Brain lesions to the left hemisphere lead to the experience of this Whole, as Jill Bolte Taylor’s experience shows: “Her poetic narration of feeling nirvana, being one with the Universe, a loss of ego, and boundless compassion can leave you envious.”
Neurostimulation can have the same effect, as Wilder Penfield reported during procedures where he stimulated patients’ temporal cortexes; they ‘saw’ God, left their bodies, and met with the dead.
Meditation is another such practice; meditation deactivates the default mode network, the monkey mind, causing there to be less of a focus of perception on the self, which decreases the contrast between internal and external objects.
And lastly psychedelics affect the DMN too, reducing activity between brain regions, resulting in a reduction of the sense of self.
(LSD Digression: “My type A personality had never been interested in psychedelics before, but I was suddenly very curious. So I took a trip—an acid trip. The day I took LSD was one of the most profoundly magical and beloved days of my life. Oceanic love permeated my being, and truth was revealing itself to me in waves upon waves. With eyes closed, the doors of imagination were flung open, and wild, colorful panoramas folded and toppled into, onto, and through each other, leaving neonstreaked emotions in their wake. Electricity was sparkling up and down my spine and through my arms and legs. The energy was so intense that I had to get up and dance to release it. I felt like I was seeing reality for the very first time. The most profound part, though, was the instantaneous and clear answers that popped into my mind as I internally reflected on self-analysis questions I had prepared beforehand. The short answer? “You forgot to be weird.” The underlying message was crystal clear: You project who you think you’re supposed to be and forgot who you truly are; your true self has been a casualty.”)

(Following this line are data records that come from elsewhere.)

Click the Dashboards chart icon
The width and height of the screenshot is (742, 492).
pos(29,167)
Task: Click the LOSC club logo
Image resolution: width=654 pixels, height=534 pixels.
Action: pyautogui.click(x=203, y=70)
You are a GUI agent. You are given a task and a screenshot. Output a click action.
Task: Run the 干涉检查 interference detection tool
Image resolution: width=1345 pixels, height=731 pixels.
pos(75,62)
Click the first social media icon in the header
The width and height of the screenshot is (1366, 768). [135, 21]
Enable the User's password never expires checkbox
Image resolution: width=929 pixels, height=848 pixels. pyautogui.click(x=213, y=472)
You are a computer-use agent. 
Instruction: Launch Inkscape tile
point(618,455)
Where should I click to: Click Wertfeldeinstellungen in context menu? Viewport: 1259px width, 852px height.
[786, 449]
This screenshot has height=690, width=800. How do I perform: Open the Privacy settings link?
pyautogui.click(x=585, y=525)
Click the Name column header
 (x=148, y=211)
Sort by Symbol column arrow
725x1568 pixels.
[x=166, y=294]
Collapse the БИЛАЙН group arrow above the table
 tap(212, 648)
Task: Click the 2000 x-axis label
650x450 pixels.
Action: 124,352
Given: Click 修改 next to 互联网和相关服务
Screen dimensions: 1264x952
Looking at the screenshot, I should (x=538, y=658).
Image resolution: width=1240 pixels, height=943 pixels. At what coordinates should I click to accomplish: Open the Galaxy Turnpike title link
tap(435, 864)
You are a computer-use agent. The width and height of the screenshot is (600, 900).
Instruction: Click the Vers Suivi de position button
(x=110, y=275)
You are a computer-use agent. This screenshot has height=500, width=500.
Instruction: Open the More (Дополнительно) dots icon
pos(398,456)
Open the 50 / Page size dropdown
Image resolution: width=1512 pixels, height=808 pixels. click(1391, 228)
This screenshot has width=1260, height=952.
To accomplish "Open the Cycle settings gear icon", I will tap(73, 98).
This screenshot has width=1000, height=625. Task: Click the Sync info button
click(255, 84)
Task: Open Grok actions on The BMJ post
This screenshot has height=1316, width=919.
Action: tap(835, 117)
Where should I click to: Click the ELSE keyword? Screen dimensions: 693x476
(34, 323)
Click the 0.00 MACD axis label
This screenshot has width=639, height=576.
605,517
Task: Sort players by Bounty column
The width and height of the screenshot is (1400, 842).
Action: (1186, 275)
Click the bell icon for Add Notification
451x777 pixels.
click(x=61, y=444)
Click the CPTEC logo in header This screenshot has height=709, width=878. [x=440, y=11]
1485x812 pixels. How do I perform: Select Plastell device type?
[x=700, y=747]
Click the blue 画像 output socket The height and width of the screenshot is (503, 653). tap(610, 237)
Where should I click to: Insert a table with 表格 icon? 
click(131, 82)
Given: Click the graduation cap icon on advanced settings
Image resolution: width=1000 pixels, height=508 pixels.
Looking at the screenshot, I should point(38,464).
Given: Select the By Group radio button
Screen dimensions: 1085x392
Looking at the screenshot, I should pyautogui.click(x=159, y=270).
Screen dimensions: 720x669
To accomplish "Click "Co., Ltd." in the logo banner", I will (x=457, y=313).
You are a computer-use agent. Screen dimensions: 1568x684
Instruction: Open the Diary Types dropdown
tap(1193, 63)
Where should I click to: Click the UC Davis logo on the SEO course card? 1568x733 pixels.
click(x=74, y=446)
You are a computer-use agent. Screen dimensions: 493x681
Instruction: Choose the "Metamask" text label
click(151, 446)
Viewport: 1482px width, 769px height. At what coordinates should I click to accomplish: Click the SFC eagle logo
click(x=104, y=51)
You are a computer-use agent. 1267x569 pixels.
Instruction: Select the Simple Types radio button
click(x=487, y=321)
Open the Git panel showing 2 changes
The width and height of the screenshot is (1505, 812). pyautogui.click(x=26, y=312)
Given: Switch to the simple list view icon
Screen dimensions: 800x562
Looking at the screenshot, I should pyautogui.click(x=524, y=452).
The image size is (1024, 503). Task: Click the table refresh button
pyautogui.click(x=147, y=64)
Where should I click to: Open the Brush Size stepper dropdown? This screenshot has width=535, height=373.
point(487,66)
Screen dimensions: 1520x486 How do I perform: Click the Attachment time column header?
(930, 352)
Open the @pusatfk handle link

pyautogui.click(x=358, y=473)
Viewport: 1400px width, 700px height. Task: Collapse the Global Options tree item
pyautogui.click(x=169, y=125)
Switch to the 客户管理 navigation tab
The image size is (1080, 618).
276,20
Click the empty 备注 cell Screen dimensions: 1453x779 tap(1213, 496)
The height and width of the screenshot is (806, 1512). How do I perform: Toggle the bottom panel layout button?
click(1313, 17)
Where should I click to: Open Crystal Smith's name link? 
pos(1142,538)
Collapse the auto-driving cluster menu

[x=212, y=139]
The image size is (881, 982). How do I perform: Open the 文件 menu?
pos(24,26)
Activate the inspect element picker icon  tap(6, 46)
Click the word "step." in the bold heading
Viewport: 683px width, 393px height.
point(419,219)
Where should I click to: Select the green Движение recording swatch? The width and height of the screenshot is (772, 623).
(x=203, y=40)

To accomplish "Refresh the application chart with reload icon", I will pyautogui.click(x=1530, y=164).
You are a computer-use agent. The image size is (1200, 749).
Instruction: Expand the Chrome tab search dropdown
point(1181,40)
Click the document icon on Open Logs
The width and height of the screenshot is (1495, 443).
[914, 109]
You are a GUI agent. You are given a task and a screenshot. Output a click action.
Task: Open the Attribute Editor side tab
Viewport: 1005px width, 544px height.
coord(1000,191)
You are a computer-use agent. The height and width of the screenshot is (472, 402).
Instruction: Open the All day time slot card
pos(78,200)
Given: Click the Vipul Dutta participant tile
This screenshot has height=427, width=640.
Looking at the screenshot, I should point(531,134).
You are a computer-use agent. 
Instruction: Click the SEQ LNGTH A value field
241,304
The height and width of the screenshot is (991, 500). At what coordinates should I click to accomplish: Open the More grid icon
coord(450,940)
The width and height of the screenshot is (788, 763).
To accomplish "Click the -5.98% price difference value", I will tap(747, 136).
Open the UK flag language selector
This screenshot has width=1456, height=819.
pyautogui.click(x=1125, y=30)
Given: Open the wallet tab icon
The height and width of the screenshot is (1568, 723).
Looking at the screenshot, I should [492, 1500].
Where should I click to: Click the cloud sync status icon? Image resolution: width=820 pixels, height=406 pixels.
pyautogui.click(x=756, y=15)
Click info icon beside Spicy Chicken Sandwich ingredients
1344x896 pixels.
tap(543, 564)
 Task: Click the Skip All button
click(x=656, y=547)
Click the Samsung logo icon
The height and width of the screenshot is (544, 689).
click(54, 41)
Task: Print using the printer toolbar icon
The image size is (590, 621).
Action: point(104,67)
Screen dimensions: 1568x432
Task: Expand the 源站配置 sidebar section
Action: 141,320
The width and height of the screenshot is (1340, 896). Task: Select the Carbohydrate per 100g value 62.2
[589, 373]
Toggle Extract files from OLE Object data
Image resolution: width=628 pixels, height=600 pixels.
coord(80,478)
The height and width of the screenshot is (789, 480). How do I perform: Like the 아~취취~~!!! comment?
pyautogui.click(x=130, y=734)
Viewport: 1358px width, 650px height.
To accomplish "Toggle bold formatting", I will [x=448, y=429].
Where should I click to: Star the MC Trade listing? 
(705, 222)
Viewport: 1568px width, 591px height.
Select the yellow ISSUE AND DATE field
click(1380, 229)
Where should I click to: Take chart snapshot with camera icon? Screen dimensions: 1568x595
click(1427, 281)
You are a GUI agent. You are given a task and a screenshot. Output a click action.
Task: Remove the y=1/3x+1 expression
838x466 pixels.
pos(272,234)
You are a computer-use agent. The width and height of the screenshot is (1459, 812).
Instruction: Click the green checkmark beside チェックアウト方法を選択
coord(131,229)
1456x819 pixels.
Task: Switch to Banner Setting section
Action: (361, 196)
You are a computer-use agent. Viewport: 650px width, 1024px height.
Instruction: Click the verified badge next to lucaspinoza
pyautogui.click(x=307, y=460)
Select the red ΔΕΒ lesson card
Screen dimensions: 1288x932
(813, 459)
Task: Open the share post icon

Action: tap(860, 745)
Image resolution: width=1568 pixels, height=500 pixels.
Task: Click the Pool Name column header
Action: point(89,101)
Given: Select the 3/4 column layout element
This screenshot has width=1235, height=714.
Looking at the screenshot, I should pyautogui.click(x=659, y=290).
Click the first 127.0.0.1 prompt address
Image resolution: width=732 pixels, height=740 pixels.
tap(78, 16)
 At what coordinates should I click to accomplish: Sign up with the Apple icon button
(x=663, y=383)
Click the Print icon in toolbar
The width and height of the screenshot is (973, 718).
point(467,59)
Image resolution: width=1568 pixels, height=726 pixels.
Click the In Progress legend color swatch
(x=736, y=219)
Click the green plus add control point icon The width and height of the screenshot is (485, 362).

“You can dismiss and justify an accurate intuitive reading as lucky guesses or argue that past life regression is the patient making up a fictional story that inexplicably becomes therapeutic or classify all the hundreds of researchers that find evidence of clairvoyance, precognition, and telepathy as frauds or believe that NDEs are residual brain activity (even though that goes against the evidence) or insist that the thousands of cases of children describing past lives with verifiable details are due to pure coincidence or explain away spiritual and mystical experiences as simply neural activity with no meaning, but . . . all of them?
“All the evidence together that spans millennia, continents, countries, cultures, and disciplines strongly suggests that our scientific models of reality need an update.”